Она старалась. Конечно же, они обе старались – по негласному договору всеми силами пытались воскресить дружбу, ходили в те же места, что и раньше, разговаривали на те же темы, и обменивались теми же мыслями. Старались упорно, тщательно, выбирая слова и наряды, натягивая на лица улыбки, и начиная потихоньку ненавидеть друг друга, и самих себя. Так продолжалось, пока в один день Лёка не сказала:

– Хватит.

Женька вздрогнула, подняла глаза от книжки, и снова опустила их назад.

– Что хватит? – тихо спросила.

Она сидела за столом, укутав ноги пледом, и читала Амаду – на этот раз уже не «Генералов», а историю про рыбака, который женился на дочери богатого торговца, и про их любовь. Было что-то такое в этой любви… Похожее на неё саму сейчас.

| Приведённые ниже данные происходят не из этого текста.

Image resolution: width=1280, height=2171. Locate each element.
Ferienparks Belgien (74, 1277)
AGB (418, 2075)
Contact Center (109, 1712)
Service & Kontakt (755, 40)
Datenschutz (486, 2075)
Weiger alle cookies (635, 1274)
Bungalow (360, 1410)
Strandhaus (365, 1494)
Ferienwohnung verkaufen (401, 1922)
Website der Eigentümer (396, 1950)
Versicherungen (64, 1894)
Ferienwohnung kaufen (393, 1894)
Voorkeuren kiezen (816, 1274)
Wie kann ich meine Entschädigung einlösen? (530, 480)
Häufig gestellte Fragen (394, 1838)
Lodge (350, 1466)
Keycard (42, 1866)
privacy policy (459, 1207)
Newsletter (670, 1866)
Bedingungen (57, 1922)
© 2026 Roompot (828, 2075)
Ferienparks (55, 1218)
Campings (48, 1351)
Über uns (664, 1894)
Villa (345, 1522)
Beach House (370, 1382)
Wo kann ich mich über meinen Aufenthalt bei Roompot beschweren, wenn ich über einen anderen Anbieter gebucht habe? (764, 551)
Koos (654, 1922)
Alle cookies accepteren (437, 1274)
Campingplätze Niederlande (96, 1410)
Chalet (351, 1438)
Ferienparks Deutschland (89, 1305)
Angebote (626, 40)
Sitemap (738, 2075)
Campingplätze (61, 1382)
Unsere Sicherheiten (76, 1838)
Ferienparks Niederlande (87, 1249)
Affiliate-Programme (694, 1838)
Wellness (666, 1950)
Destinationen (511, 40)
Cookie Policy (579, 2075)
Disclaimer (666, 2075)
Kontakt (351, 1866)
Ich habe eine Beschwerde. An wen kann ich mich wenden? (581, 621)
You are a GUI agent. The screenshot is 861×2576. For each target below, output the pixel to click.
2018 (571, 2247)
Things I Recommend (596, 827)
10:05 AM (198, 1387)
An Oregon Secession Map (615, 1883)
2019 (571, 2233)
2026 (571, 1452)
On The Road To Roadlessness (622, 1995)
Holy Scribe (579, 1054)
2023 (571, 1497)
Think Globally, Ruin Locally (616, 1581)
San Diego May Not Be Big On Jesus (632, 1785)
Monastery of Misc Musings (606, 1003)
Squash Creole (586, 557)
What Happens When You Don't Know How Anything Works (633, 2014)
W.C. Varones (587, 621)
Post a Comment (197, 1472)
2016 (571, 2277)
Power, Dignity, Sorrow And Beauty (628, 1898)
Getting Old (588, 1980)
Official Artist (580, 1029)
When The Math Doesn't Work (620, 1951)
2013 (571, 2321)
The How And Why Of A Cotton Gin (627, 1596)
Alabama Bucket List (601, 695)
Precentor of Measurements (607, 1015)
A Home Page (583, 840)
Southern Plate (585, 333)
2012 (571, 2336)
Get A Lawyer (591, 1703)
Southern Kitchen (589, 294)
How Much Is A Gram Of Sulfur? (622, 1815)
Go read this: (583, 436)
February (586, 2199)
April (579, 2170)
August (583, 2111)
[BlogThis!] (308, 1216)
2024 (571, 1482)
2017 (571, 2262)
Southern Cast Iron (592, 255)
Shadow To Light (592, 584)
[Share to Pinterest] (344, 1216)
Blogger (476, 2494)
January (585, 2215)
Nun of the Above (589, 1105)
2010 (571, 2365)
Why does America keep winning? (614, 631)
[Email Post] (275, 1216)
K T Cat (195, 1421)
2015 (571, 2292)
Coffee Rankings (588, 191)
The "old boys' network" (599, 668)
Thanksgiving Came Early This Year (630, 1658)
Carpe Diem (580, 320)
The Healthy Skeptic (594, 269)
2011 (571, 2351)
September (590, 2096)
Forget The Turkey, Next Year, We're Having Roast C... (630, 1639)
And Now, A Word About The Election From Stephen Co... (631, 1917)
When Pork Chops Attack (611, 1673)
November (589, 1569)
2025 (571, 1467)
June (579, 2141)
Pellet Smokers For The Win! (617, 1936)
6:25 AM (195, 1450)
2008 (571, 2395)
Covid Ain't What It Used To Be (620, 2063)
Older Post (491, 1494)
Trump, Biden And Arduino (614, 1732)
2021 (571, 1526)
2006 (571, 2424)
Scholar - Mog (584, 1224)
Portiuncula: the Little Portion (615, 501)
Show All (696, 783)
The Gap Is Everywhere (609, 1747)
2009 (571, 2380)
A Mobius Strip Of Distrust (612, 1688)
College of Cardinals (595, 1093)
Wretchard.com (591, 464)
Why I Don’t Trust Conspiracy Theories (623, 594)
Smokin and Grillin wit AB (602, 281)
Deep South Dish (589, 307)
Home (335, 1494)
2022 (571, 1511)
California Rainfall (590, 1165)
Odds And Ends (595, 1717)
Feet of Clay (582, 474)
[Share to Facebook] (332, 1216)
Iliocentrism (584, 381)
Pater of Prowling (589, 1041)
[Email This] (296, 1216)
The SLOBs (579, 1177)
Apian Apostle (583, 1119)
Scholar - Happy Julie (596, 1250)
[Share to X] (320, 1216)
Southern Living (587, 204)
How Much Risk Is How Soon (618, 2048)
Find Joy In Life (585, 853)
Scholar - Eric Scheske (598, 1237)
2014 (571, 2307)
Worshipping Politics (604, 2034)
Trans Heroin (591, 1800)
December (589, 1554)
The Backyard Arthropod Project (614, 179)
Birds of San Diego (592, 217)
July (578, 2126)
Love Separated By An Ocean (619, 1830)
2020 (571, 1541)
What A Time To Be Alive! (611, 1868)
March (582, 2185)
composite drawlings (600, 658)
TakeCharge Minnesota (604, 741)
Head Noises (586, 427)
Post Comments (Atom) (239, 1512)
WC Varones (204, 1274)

Лёка громко вздохнула, присела напротив Женьки за стол, и повторила:

– Мелкая, хватит. Слышишь? Мы пытаемся склеить то, чего давно уже нет.

Страх мелкими иголками пронзил Женькино сердце. Что же это? Она что, хочет… уйти? Ей… надоело? Она снова оставит меня… одну?

– О чем ты? – Дрожащим голосом спросила она.

Лёка сделала глубокий вдох, протянула руку через стол, и коснулась Женькиной ладони. Ладонь дернулась, но Лёка не позволила убрать руку.

– То, что было, уже не вернешь, – сказала она мягко, – мы обе это знаем. Той дружбы, что была у нас, не будет уже никогда.

Женька съежилась на стуле, невероятным усилием заставляя себя не плакать. Она ждала удара.

– И не потому, что мы не хотим. Не потому, что мало стараемся, а потому что это просто невозможно. И поэтому я предлагаю с этим покончить…

Женька неожиданно для себя крепко сжала Лёкину ладонь и закрыла глаза. Ну вот и всё. Кончено.

– …И начать с начала.

Кулак разжался. Снова заструилась кровь по сердцу, становясь с каждой секундой всё слаще.

– О чем ты? – и даже голос обрел силу – пока еще неуверенную, испуганную, но всё же силу.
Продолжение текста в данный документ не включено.